---------- Records

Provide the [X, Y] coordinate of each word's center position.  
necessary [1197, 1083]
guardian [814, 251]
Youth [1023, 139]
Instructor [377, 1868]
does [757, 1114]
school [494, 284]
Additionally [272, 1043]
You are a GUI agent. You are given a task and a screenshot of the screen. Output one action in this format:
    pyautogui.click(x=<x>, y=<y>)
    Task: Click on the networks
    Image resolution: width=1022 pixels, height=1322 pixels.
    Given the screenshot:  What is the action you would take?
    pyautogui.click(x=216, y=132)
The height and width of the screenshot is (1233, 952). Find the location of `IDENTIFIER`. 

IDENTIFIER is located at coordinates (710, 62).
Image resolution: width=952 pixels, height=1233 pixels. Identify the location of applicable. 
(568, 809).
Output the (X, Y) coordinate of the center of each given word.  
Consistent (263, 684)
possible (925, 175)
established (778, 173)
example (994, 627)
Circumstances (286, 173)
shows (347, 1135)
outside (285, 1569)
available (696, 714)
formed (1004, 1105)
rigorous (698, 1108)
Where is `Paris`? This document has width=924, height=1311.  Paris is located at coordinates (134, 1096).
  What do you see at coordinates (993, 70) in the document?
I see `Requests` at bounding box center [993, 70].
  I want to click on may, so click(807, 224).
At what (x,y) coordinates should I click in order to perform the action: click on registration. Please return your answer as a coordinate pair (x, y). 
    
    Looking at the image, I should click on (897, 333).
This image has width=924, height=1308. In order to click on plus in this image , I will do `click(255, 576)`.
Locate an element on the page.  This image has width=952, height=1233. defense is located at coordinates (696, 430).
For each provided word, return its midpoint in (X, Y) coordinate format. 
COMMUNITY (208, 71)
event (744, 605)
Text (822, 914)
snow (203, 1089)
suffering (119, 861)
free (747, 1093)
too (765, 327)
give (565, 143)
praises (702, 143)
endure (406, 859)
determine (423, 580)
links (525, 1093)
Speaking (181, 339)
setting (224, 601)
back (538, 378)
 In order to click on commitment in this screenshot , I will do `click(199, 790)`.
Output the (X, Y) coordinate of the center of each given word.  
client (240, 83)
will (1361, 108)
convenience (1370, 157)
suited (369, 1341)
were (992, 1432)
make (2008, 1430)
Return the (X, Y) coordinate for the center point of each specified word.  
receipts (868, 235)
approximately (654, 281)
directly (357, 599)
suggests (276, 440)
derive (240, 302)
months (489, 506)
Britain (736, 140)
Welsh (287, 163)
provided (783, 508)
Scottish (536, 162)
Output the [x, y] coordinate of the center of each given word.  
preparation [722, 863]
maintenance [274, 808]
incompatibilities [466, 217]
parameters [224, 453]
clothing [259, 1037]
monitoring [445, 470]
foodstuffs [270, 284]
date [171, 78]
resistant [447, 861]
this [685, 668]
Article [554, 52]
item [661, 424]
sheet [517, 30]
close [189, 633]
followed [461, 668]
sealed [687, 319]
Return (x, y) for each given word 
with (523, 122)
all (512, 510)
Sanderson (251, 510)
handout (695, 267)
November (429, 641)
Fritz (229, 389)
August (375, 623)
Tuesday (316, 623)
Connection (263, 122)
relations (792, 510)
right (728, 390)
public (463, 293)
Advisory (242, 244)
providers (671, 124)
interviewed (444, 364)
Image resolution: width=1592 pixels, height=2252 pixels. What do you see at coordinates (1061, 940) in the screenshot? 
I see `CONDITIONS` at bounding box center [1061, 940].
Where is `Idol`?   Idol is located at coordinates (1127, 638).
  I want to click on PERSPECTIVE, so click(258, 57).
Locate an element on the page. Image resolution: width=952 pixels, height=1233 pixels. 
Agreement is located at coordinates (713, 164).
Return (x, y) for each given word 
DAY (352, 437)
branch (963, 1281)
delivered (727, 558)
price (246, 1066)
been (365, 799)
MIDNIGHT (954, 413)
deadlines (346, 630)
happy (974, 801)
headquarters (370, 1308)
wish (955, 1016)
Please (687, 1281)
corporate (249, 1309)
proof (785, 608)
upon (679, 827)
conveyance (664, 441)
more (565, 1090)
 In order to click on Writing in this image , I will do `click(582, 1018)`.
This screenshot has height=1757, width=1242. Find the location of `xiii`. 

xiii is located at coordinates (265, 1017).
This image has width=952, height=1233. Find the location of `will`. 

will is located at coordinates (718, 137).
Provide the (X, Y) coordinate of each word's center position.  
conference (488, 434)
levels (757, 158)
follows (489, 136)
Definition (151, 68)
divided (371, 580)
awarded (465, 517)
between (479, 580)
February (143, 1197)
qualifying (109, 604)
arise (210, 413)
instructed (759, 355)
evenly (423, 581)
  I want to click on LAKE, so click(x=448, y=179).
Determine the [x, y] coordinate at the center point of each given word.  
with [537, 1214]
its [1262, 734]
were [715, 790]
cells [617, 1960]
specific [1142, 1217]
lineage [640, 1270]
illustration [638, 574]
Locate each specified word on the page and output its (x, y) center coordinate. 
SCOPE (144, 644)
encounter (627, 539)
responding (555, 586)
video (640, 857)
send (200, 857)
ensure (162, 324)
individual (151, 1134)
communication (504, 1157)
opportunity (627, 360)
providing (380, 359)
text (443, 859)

--------------------

#### Exercise requirements:
Can you output all of the lines above without changing a single character?

#### The answer:
Provide the [X, Y] coordinate of each word's center position.  
necessary [1197, 1083]
guardian [814, 251]
Youth [1023, 139]
Instructor [377, 1868]
does [757, 1114]
school [494, 284]
Additionally [272, 1043]
You are a GUI agent. You are given a task and a screenshot of the screen. Output one action in this format:
    pyautogui.click(x=<x>, y=<y>)
    Task: Click on the networks
    Image resolution: width=1022 pixels, height=1322 pixels.
    Given the screenshot:  What is the action you would take?
    pyautogui.click(x=216, y=132)
The height and width of the screenshot is (1233, 952). Find the location of `IDENTIFIER`. 

IDENTIFIER is located at coordinates (710, 62).
Image resolution: width=952 pixels, height=1233 pixels. Identify the location of applicable. 
(568, 809).
Output the (X, Y) coordinate of the center of each given word.  
Consistent (263, 684)
possible (925, 175)
established (778, 173)
example (994, 627)
Circumstances (286, 173)
shows (347, 1135)
outside (285, 1569)
available (696, 714)
formed (1004, 1105)
rigorous (698, 1108)
Where is `Paris`? This document has width=924, height=1311.  Paris is located at coordinates (134, 1096).
  What do you see at coordinates (993, 70) in the document?
I see `Requests` at bounding box center [993, 70].
  I want to click on may, so click(807, 224).
At what (x,y) coordinates should I click in order to perform the action: click on registration. Please return your answer as a coordinate pair (x, y). 
    
    Looking at the image, I should click on (897, 333).
This image has width=924, height=1308. In order to click on plus in this image , I will do `click(255, 576)`.
Locate an element on the page.  This image has width=952, height=1233. defense is located at coordinates (696, 430).
For each provided word, return its midpoint in (X, Y) coordinate format. 
COMMUNITY (208, 71)
event (744, 605)
Text (822, 914)
snow (203, 1089)
suffering (119, 861)
free (747, 1093)
too (765, 327)
give (565, 143)
praises (702, 143)
endure (406, 859)
determine (423, 580)
links (525, 1093)
Speaking (181, 339)
setting (224, 601)
back (538, 378)
 In order to click on commitment in this screenshot , I will do `click(199, 790)`.
Output the (X, Y) coordinate of the center of each given word.  
client (240, 83)
will (1361, 108)
convenience (1370, 157)
suited (369, 1341)
were (992, 1432)
make (2008, 1430)
Return the (X, Y) coordinate for the center point of each specified word.  
receipts (868, 235)
approximately (654, 281)
directly (357, 599)
suggests (276, 440)
derive (240, 302)
months (489, 506)
Britain (736, 140)
Welsh (287, 163)
provided (783, 508)
Scottish (536, 162)
Output the [x, y] coordinate of the center of each given word.  
preparation [722, 863]
maintenance [274, 808]
incompatibilities [466, 217]
parameters [224, 453]
clothing [259, 1037]
monitoring [445, 470]
foodstuffs [270, 284]
date [171, 78]
resistant [447, 861]
this [685, 668]
Article [554, 52]
item [661, 424]
sheet [517, 30]
close [189, 633]
followed [461, 668]
sealed [687, 319]
Return (x, y) for each given word 
with (523, 122)
all (512, 510)
Sanderson (251, 510)
handout (695, 267)
November (429, 641)
Fritz (229, 389)
August (375, 623)
Tuesday (316, 623)
Connection (263, 122)
relations (792, 510)
right (728, 390)
public (463, 293)
Advisory (242, 244)
providers (671, 124)
interviewed (444, 364)
Image resolution: width=1592 pixels, height=2252 pixels. What do you see at coordinates (1061, 940) in the screenshot? 
I see `CONDITIONS` at bounding box center [1061, 940].
Where is `Idol`?   Idol is located at coordinates (1127, 638).
  I want to click on PERSPECTIVE, so click(258, 57).
Locate an element on the page. Image resolution: width=952 pixels, height=1233 pixels. 
Agreement is located at coordinates (713, 164).
Return (x, y) for each given word 
DAY (352, 437)
branch (963, 1281)
delivered (727, 558)
price (246, 1066)
been (365, 799)
MIDNIGHT (954, 413)
deadlines (346, 630)
happy (974, 801)
headquarters (370, 1308)
wish (955, 1016)
Please (687, 1281)
corporate (249, 1309)
proof (785, 608)
upon (679, 827)
conveyance (664, 441)
more (565, 1090)
 In order to click on Writing in this image , I will do `click(582, 1018)`.
This screenshot has height=1757, width=1242. Find the location of `xiii`. 

xiii is located at coordinates (265, 1017).
This image has width=952, height=1233. Find the location of `will`. 

will is located at coordinates (718, 137).
Provide the (X, Y) coordinate of each word's center position.  
conference (488, 434)
levels (757, 158)
follows (489, 136)
Definition (151, 68)
divided (371, 580)
awarded (465, 517)
between (479, 580)
February (143, 1197)
qualifying (109, 604)
arise (210, 413)
instructed (759, 355)
evenly (423, 581)
  I want to click on LAKE, so click(x=448, y=179).
Determine the [x, y] coordinate at the center point of each given word.  
with [537, 1214]
its [1262, 734]
were [715, 790]
cells [617, 1960]
specific [1142, 1217]
lineage [640, 1270]
illustration [638, 574]
Locate each specified word on the page and output its (x, y) center coordinate. 
SCOPE (144, 644)
encounter (627, 539)
responding (555, 586)
video (640, 857)
send (200, 857)
ensure (162, 324)
individual (151, 1134)
communication (504, 1157)
opportunity (627, 360)
providing (380, 359)
text (443, 859)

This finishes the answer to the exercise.